DOI: 10.1145/2967934.2968082
2019 · IJHCS
English and Spanish validation
Multi-study validation, N=668. Factor structure confirmed in both languages. Demographic associations reported.
DOI: 10.1016/j.ijhcs.2018.10.002
2021 · HCII
Large-sample mechanic mapping
N=1,073. English and German validation. Strongest published evidence for type-to-element relationships. The best source for evidence-backed mechanic selection.
DOI: 10.1007/978-3-030-77277-2_18
2023 · CHI
Hexad-12 — the recommended instrument
12-item version outperforms the original on model fit, convergent validity and discriminant validity. This is now the recommended scale for research and personalisation.
DOI: 10.1145/3544548.3580968
2023 · ACM THCI
Profiles change over time
Dominant orientations shift over six months.

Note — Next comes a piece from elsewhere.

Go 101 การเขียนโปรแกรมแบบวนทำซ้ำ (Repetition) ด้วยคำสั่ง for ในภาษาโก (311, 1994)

Static profiling is insufficient. Personalisation systems should support continuous orientation assessment, not a one-off survey.
DOI: 10.1145/3611068
2024 · IJHCS
Cross-typology analysis
Bartle, BrainHex, and HEXAD share underlying dimensions. Argues for continuous motivational measurement over static type assignment. Most significant recent theoretical contribution.
DOI: 10.1016/j.ijhcs.2024.103314
Where it has been applied
📚

Education

LMS personalisation, MOOC design, classroom gamification. Consistently shows engagement variance by orientation.

💪

Health and fitness

Fitness apps, behaviour change, rehabilitation. HEXAD-based personalisation shows positive experience outcomes even when behavioural metrics are slow to move.

🏭

Enterprise

Warehouse management, knowledge sharing, employee engagement. Personalised gamification outperforms generic design on performance metrics.

🌿

Sustainability

Energy conservation, environmental behaviour change. Note: contextual motivation toward the domain can outweigh HEXAD profile in these contexts.

🧠

Mental health

CBT applications, stress management tools. Small but growing evidence base including culturally-adapted Arabic-language CBT.

🔬

Research

Active validation programmes in Chinese, German, Dutch, Brazilian Portuguese. Cross-cultural consistency is increasingly well-established.

The literature is honest about limits: effect sizes are usually small to moderate. Post-use preferences sometimes diverge from HEXAD predictions. In sustainability and health, domain-specific motivation can override type. These limitations do not undermine the framework — they define the appropriate scope of confidence for using it.